New Technique turns Two Non-Magnetic Metals into Magnets

A research published in the journal Nature has unveiled about a new technique that turns two metals, like copper and manganese, which do not have magnetic properties, into magnets. It happened so as by combining metal films with carbon-based organic molecules.

Oscar Cespedes of the University of Leeds in the United Kingdom said that the metals do become magnets, but the magnetism does not last after a few days. The technique could help in coming up with new types of hybrid metal-organic magnets, further proving useful in applications like medical imaging.

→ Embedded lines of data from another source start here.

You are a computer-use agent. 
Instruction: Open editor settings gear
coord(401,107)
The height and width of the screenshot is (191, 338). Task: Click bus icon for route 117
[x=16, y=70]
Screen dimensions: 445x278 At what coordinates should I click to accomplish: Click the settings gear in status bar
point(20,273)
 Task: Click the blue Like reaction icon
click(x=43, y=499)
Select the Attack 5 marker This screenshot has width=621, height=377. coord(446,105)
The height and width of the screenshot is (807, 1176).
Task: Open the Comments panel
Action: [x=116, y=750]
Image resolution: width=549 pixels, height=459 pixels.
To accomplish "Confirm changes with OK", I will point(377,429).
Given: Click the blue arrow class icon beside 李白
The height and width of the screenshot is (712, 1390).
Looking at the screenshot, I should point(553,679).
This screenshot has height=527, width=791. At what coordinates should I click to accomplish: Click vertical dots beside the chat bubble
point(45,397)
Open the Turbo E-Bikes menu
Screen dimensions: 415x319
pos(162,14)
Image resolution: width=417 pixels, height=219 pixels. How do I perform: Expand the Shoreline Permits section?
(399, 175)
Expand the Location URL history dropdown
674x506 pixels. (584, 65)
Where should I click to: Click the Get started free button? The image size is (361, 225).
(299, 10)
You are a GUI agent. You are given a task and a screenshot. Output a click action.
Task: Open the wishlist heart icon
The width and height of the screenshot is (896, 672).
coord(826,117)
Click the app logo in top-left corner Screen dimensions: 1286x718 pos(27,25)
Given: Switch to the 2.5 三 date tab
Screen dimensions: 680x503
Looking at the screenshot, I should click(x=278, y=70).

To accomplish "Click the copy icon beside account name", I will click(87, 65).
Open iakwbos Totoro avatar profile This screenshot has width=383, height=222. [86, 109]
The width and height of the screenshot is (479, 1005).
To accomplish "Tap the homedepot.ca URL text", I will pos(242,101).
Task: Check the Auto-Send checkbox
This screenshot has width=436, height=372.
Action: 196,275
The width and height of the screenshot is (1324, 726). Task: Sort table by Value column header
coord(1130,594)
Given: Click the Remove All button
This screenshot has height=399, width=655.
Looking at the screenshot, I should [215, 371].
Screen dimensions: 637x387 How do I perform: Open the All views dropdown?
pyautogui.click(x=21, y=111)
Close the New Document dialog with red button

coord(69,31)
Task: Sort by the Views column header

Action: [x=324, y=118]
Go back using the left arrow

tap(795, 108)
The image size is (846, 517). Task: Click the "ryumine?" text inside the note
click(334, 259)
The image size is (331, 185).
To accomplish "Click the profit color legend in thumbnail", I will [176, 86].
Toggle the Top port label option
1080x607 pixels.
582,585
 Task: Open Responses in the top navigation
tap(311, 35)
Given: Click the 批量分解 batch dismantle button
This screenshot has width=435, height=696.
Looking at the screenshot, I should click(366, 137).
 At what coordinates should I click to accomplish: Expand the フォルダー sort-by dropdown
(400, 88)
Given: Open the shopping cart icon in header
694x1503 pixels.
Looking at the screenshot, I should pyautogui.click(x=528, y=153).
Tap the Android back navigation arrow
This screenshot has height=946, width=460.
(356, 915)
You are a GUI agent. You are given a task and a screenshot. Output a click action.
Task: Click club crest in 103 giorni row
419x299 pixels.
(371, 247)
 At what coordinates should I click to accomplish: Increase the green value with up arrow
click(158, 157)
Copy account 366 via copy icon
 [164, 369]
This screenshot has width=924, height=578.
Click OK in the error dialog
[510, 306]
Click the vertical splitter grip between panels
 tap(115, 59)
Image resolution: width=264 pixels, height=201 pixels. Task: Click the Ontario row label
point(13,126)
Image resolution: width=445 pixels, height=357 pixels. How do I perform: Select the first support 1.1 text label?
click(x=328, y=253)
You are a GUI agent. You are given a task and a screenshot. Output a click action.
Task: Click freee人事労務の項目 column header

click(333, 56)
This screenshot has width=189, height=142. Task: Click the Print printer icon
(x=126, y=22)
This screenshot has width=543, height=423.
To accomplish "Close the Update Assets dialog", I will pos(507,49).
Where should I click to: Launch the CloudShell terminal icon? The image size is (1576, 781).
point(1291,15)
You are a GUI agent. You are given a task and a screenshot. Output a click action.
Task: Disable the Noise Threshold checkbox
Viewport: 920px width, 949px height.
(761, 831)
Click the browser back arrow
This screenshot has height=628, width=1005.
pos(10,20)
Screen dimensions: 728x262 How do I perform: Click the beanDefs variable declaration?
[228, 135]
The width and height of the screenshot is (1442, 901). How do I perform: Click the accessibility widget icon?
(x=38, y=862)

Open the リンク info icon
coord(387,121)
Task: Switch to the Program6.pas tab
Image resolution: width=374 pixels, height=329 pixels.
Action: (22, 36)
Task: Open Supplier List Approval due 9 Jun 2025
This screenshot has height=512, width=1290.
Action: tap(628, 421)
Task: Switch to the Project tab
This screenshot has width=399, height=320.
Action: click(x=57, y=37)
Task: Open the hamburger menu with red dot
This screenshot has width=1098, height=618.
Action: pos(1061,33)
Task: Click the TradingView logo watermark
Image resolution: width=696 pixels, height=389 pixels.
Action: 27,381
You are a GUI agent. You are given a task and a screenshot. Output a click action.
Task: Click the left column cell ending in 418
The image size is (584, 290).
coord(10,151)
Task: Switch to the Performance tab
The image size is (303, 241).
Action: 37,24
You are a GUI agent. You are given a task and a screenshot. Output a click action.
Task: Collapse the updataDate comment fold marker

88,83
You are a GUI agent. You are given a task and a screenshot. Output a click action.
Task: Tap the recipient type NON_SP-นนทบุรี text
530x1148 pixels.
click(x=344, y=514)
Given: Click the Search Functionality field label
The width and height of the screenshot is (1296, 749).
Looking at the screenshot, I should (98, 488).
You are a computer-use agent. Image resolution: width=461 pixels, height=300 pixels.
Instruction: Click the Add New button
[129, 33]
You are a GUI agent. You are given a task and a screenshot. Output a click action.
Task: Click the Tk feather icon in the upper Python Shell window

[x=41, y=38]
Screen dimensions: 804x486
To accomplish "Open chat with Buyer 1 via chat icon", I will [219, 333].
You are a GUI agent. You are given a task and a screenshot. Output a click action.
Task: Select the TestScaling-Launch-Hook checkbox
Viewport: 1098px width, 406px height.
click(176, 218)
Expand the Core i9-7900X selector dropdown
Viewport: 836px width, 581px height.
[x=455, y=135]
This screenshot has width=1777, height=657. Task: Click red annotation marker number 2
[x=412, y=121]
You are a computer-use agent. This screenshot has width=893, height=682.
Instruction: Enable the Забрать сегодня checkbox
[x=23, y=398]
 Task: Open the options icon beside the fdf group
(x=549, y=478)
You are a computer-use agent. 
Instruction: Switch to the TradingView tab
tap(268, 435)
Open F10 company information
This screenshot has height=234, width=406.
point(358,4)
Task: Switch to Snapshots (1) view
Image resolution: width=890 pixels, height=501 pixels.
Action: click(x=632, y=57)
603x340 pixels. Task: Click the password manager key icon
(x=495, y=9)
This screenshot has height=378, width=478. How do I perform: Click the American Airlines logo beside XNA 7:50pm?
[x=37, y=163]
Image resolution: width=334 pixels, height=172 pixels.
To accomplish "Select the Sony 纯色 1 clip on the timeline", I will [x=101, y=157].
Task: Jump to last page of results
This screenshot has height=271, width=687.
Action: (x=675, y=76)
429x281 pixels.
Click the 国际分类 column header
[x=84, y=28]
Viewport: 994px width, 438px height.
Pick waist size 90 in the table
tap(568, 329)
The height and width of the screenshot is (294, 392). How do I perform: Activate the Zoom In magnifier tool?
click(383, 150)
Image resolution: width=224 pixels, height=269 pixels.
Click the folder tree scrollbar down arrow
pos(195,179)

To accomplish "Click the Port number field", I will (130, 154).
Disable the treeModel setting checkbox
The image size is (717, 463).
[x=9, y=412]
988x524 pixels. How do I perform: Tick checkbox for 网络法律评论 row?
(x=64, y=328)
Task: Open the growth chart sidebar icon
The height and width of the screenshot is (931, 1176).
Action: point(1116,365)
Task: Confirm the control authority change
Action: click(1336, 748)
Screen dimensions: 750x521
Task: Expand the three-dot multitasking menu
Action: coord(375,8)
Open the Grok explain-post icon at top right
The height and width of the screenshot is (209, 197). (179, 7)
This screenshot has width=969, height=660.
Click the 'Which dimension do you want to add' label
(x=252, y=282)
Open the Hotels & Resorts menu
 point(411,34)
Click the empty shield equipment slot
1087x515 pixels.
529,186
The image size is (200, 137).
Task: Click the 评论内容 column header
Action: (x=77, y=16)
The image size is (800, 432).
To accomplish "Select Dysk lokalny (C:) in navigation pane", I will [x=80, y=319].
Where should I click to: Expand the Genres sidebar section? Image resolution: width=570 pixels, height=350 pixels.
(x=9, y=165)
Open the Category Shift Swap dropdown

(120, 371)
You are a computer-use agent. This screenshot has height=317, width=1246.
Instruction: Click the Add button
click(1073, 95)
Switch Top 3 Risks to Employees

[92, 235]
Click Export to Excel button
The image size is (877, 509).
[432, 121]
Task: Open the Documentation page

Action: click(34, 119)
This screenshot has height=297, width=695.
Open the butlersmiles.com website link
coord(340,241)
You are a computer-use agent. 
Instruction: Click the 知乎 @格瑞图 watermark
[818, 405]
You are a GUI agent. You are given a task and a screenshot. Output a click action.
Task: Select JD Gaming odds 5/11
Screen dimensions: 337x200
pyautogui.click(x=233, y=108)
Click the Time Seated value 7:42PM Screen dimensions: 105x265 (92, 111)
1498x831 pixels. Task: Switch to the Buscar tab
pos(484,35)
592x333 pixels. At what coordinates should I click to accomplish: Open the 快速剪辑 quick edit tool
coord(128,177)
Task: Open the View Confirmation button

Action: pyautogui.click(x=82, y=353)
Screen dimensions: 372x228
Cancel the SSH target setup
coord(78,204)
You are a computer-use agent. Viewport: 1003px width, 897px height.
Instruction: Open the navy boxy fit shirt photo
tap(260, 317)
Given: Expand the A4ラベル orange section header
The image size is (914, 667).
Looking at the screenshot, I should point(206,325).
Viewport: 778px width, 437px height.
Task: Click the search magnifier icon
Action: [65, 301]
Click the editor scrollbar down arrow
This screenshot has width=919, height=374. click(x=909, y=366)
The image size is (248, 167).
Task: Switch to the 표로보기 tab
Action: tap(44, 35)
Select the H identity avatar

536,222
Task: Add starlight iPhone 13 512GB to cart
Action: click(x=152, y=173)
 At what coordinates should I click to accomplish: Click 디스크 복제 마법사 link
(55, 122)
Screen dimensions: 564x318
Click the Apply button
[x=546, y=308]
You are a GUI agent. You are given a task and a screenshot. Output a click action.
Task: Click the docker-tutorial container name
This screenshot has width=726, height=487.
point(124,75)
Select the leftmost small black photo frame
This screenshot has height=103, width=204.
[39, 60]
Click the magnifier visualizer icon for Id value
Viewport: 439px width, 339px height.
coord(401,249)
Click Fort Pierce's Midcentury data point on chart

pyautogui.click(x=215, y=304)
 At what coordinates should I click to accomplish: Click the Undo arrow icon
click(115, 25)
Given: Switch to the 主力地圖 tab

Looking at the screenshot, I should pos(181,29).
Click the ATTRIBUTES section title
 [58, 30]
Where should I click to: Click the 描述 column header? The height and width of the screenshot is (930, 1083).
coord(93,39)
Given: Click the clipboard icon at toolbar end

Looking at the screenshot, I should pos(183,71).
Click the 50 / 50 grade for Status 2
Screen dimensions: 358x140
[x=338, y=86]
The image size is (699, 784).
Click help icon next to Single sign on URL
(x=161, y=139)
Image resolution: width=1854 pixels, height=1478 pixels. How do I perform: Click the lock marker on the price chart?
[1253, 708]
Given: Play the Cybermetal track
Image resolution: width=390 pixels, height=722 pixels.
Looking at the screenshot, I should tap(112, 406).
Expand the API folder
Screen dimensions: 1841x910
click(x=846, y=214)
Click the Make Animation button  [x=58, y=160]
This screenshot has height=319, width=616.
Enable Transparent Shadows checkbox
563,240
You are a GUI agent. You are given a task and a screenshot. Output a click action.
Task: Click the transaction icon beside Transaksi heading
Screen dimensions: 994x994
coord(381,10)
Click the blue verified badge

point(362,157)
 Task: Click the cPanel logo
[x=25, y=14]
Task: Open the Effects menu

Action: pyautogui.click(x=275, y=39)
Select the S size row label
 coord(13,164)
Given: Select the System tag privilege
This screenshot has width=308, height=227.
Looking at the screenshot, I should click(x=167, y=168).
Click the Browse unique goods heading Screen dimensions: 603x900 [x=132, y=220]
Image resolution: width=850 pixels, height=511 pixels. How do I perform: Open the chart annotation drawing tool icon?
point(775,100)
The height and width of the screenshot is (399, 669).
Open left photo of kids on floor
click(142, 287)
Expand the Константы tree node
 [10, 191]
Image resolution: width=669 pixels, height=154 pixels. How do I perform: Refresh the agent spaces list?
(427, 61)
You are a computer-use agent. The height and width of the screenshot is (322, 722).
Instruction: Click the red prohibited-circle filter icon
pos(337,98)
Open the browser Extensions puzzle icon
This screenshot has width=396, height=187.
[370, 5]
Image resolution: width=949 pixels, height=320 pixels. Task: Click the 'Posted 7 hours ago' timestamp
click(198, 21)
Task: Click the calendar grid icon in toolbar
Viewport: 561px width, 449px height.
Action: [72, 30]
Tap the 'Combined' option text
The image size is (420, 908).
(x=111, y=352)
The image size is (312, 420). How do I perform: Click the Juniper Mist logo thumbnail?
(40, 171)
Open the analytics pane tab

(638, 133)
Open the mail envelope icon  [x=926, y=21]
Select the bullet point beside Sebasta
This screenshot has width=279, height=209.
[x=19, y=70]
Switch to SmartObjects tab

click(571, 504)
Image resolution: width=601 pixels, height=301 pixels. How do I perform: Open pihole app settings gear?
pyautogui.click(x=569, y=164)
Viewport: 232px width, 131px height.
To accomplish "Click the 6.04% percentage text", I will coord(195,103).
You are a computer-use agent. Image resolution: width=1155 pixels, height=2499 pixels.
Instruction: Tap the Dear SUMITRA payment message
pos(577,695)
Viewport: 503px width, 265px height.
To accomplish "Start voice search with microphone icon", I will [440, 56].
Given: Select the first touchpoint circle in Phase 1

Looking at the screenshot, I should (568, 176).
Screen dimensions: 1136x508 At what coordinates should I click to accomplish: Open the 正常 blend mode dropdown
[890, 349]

A theory devised in 1930 by the theoretical physicist Edmund Stoner was used as a base for carrying out the researches. Cespedes explained that copper and manganese, non-magnetic metals, became magnets after coming in contact with buckminsterfullerene molecules.

The discovery made by physicists in the UK, US and Switzerland could lead to innovation of new types of electronic devices and may even find a use in quantum computers. Ferromagnets are materials that have permanent magnetic properties.

There are only three metals, iron, nickel and cobalt that are ferromagnetic at room temperature. In the current research, scientists found a way to boost the density of states (DOS), the number of energy states available to the electrons, and exchange interaction in copper and manganese, so that they become ferromagnetic at room temperature.

The researchers made samples by having several alternating layers of C60 and copper or manganese on a substrate. C60 was used due to large electron affinity. When the magnetization of the layered samples was assessed, they were found to be ferromagnetic materials.